New ISIS mass grave unearthed in Syria's Palmyra

By Al-Mashareq and AFP

Members of the local forensic medicine team inspect human remains found by the al-Raqa Civil Council's first responders at a mass grave site in the Fukheikha agricultural suburb about 10km away from al-Raqa, on July 4, 2019. [Muhammad Ahmad/AFP]

Members of the local forensic medicine team inspect human remains found by the al-Raqa Civil Council's first responders at a mass grave site in the Fukheikha agricultural suburb about 10km away from al-Raqa, on July 4, 2019. [Muhammad Ahmad/AFP]

DAMASCUS -- Syrian authorities discovered a mass grave in Palmyra, state media said, unearthing 12 bodies in the ancient city that had been overrun by "Islamic State of Iraq and Syria" (ISIS) fighters for two years.

"Authorities found the remains of a number of civilians and soldiers in a mass grave near Palmyra's archaeological theatre," Syria's official news agency SANA said.

Twelve bodies were recovered and taken to hospital to be identified using DNA testing, it said.

ISIS seized Palmyra twice between 2015 and 2017, when it launched campaigns to systematically destroy and loot the UNESCO world heritage site's monuments and temples.

Palmyra became a stage for public executions and other gruesome crimes, some of which were pictured and distributed in ISIS propaganda.
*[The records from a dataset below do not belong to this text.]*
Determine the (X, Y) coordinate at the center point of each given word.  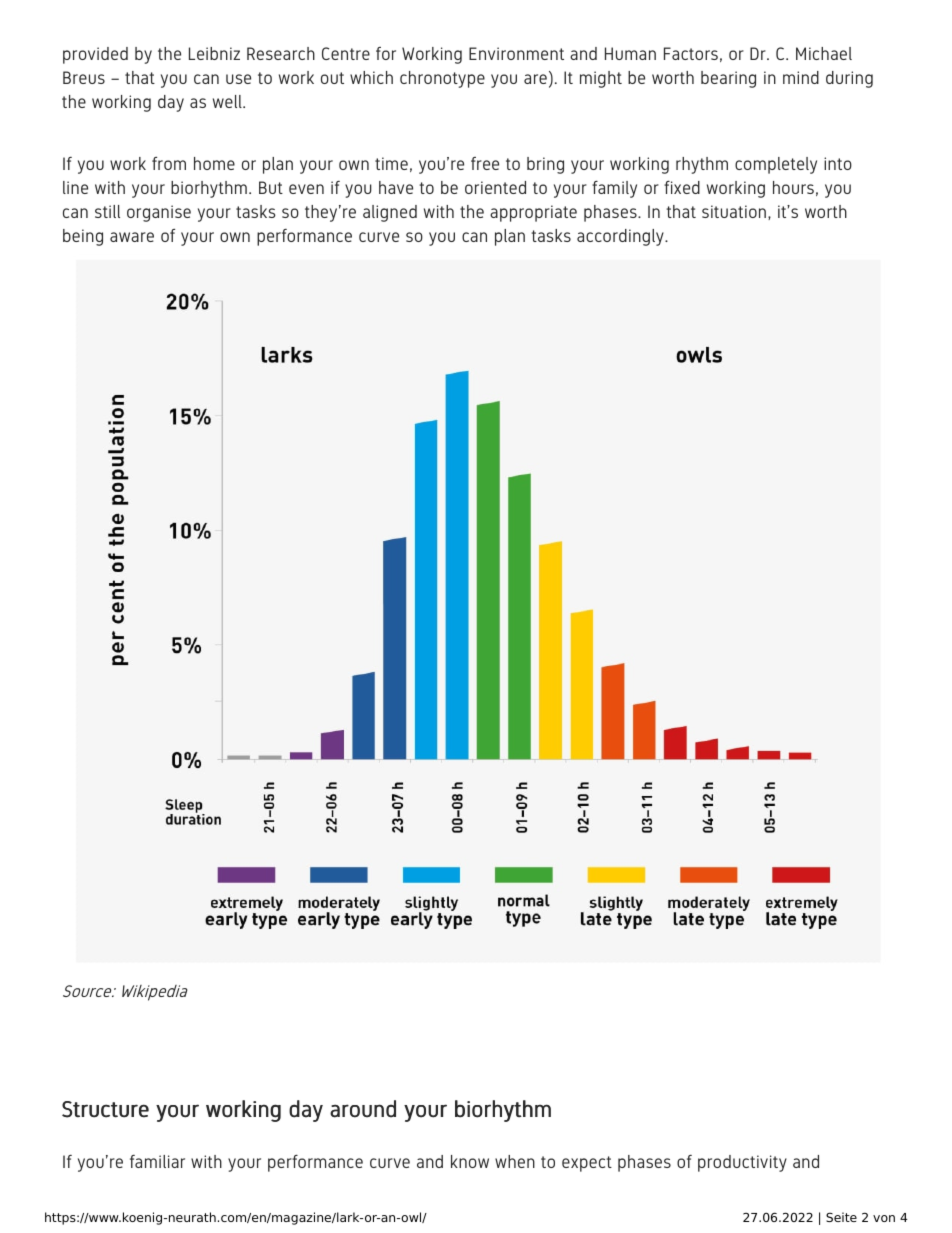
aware (132, 237)
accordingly (621, 237)
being (83, 237)
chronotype (442, 79)
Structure (105, 1109)
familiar (157, 1161)
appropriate (533, 213)
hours (793, 187)
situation (734, 211)
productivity (742, 1163)
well (228, 101)
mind (801, 77)
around (363, 1109)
The headless body of 82-year-old chief archaeologist Khaled al-Asaad also was displayed there by ISIS henchmen who had tortured him to get him to reveal where the site's artefacts had been transferred. ISIS killed him in 2015.

Bent on their enterprise of cultural genocide, the extremists blew up Palmyra's Baal Shamin shrine. They destroyed the Temple of Bel and the Arch of Triumph, looted what they could from the museum and defaced statues and sarcophagi.
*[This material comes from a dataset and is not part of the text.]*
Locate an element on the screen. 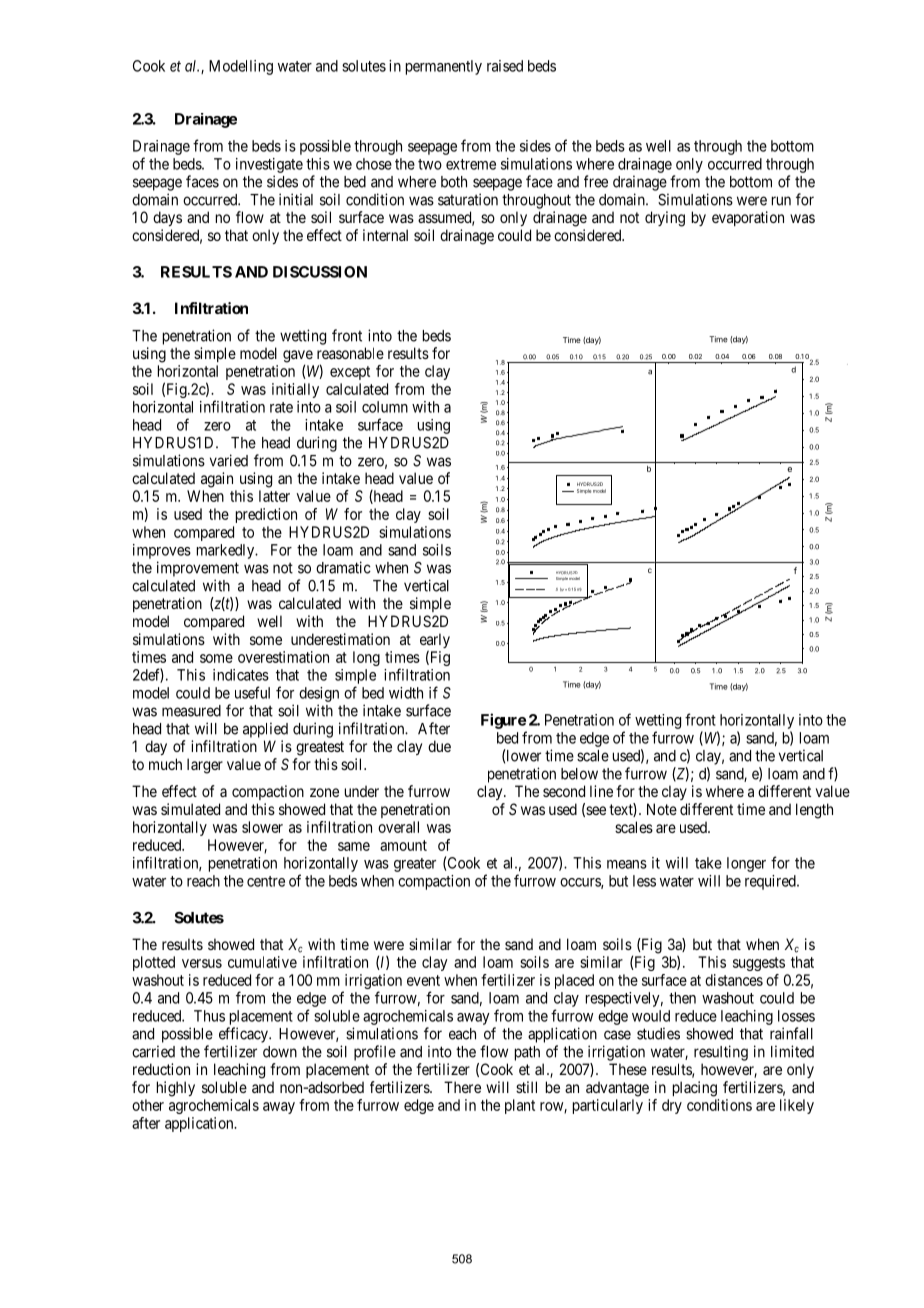 This screenshot has width=924, height=1308. larger is located at coordinates (205, 766).
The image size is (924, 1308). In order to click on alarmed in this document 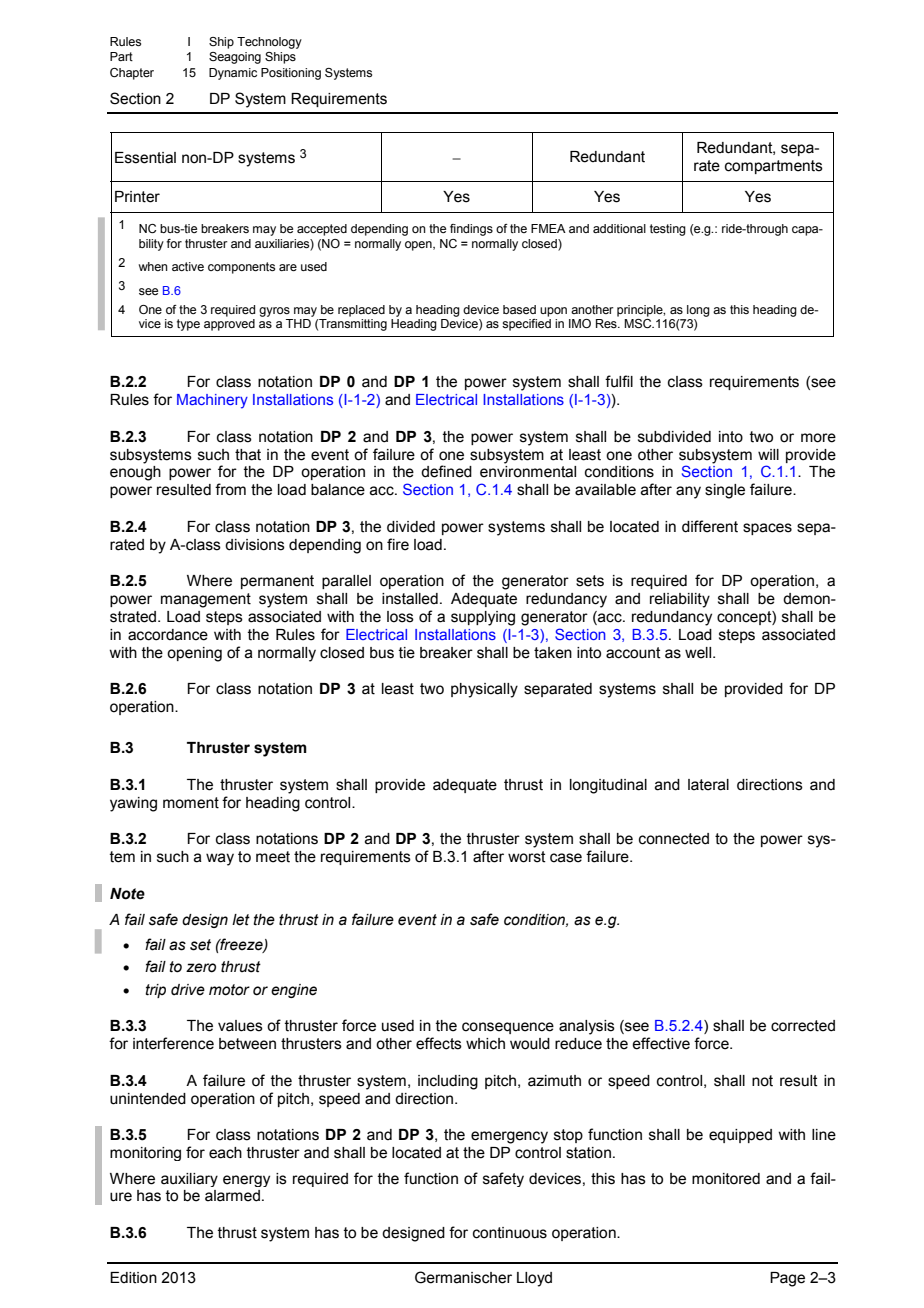, I will do `click(232, 1196)`.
In 2016, the extremists committed at least 280 executions in Palmyra, according to the Syrian Observatory for Human Rights.

Dozens of mass graves have been found in Iraq and Syria, but the identification process is slow, costly and complicated.

One of the biggest alleged ISIS mass graves contained 200 bodies and was discovered in 2019 near al-Raqa, the group's former de-facto capital in Syria.

In July, municipal workers unearthed a mass grave of ISIS victims in the Aleppo province city of Manbij, in northern Syria, just metres away from the Manbij Hotel.

The extremist group had co-opted the hotel as an interrogation centre when it occupied the area between 2014 and 2016.

The remains were found handcuffed and blindfolded, and included the bodies of women and children, eyewitnesses told Al-Mashareq.

ISIS seized large swathes of Iraqi and Syrian territory in 2014, declaring a "caliphate" and killing thousands before it was territorially defeated.